I noticed that you said you've taken a beta blocker only when you had a bad run of PVCs for over an hour. I was told that I couldn't stop and start with atenalol or metopropol, that they had to be taken regularly. Can anyone tell me if it's really all right to take a beta blocker just sometimes? That would be a good thing. I'm not taking one because I once tried them for headaches and I was a total zombie and couldn't go to work. Anyone?
I am so glad to read everyone's comments about PVC's. I've had them before, worn a Holter monitor (which didn't show one PVC in the 24 hours that I wore it), been to the emergency room (and never showed one PVC the whole time I was hooked up to an EKG). Now, a year later, I've had them all day and night for about 4 weeks now. I'm on a Channel Calcium blocker because I can't take Beta Blockers because I take allergy shots and a Beta Blocker reacts with epinephrine if I would have a reaction to an allergy shot. The Channel Calcium blocker has done nothing except slow my heartbeat down.

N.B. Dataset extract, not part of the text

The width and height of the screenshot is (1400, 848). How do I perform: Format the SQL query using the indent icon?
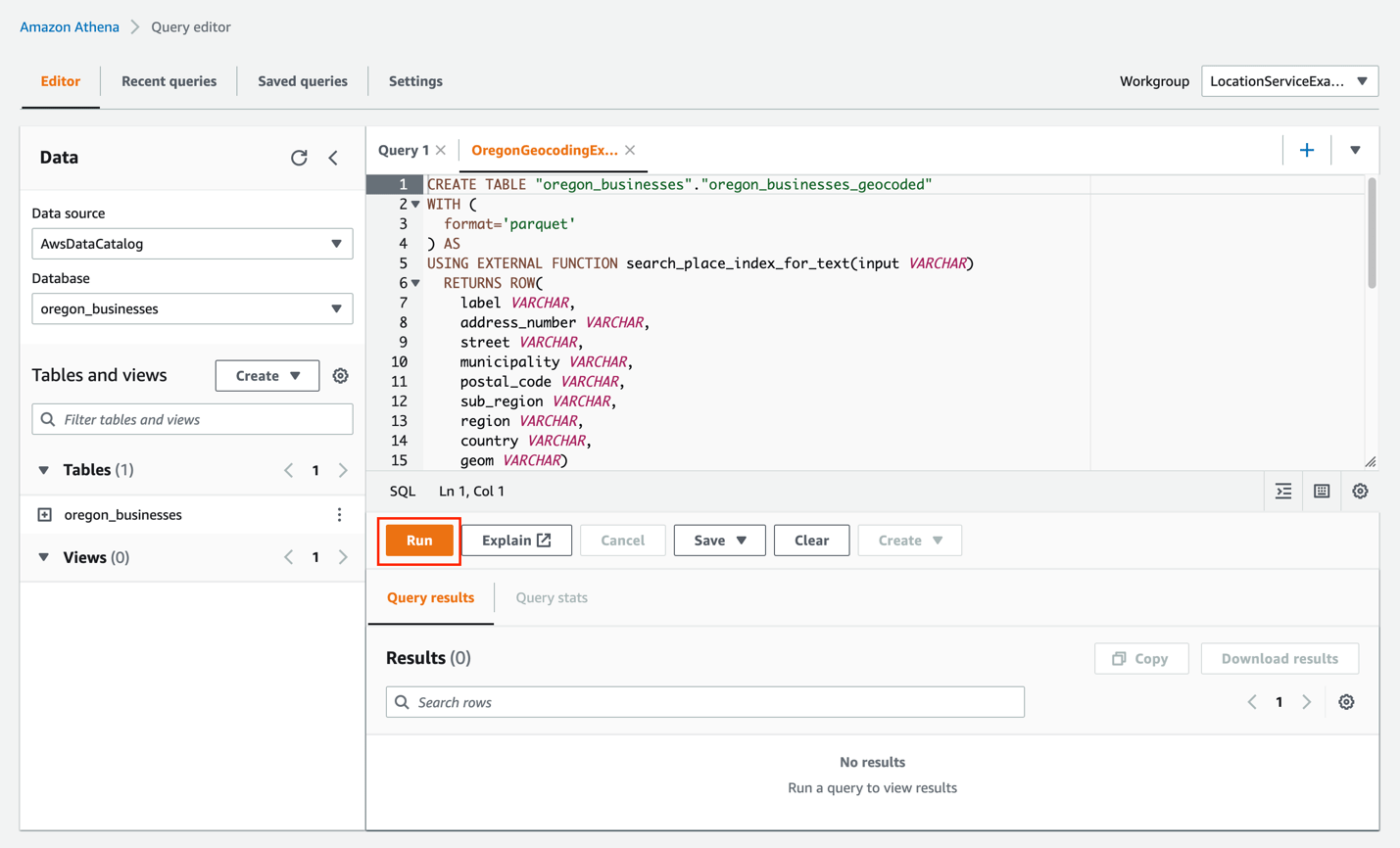1283,491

PVC's are just as frequent (several per minute). I do have a slight mitral valve prolapse. Heart looked normal on a stress echo test a year ago. Like a lot of you, I find it impossible to believe that PVC's are harmless and benign. Every time you have a PVC, the heart has to "reset" itself to get back to its normal beat. That doesn't seem normal to me. It seems like the heart would wear itself out, constantly doing that. I am a 62 year old p. e. teacher, slim, and healthy. I work out and lift weights and eat fairly well, so this is extremely annoying!!!!!

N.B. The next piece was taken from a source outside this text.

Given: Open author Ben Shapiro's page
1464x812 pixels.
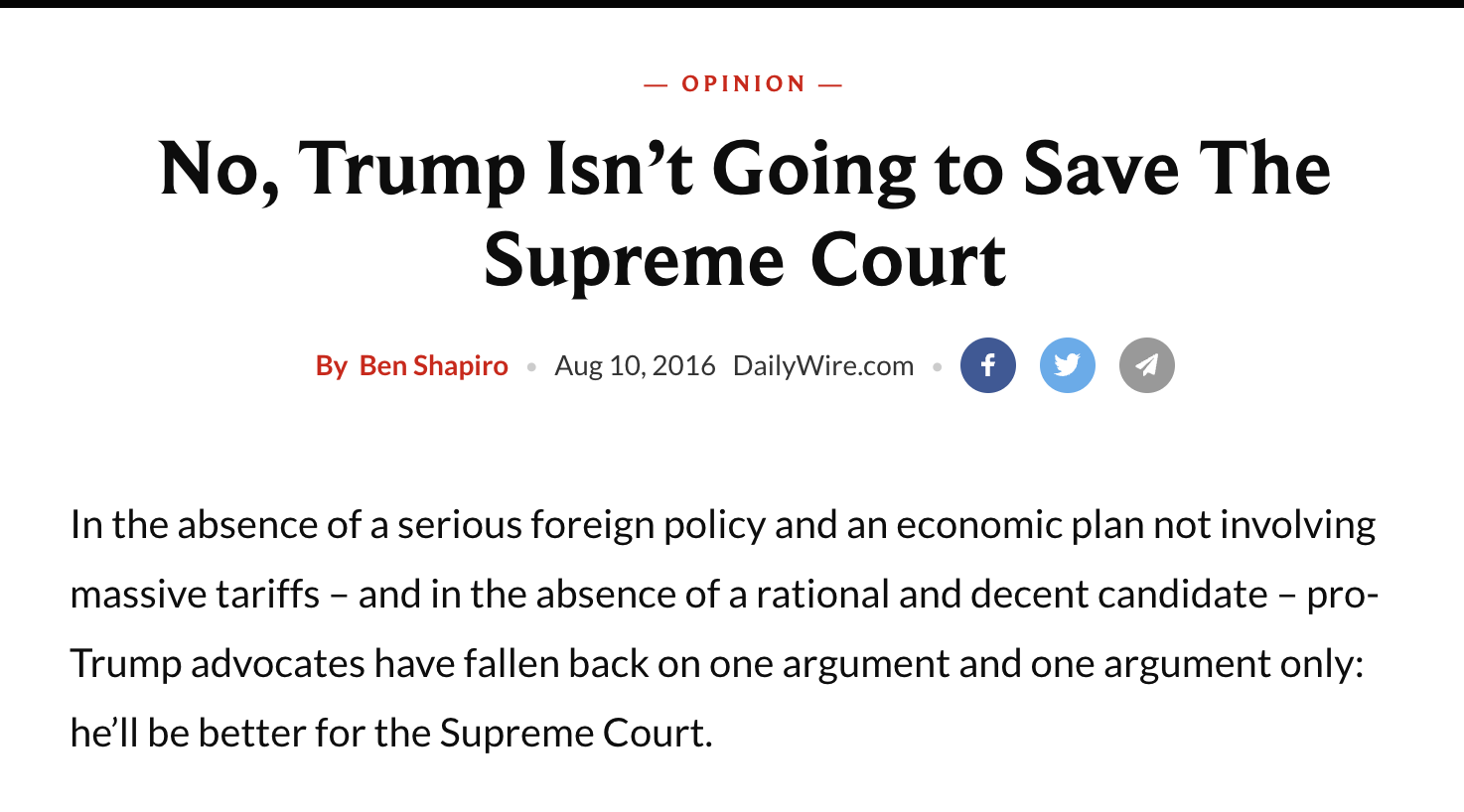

Some PVC's have triggers. Preservatives, dyes, MSG, caffeine, not enough sleep, heartburn, not enough water, etc.
I used to get pvc's when I ate processed foods. Stopped processed foods most pvc's went away. Now when I feel them I assess my diet and my day.
A brief background I had an ablation for NSVT and it was successful. The NSVT was secondary from the peripartum cardiomyopathy. So I know how scary PVC's can be.
My heart was doing 240 bpm and going into bigemeny.
I am a 38 year old male who still loves to bmx freestyle. I have about 25 000 PVCs every day. My left ventricle is dilated at (63) and I have a bicuspid aortic valve (birth defect). I was put on Beta-Atenol to lower the PVCs but to no avail. They do not know what caused the heart to swell, but know that in some cases it can be from PVCs. The size of the heart and amount of PVCs have remained stable for the past 4 years, yet my doctor wants me to try Tambocor (anti-arrythimia) medication. However, I read that this is for serious arrythimia problems and been told that, although frequent, mine are benign. Tambocor can cause worsen the situation. Not sure if I should take the medication or not. By the way, I still get on BMX and try to ride like I am 16...lol.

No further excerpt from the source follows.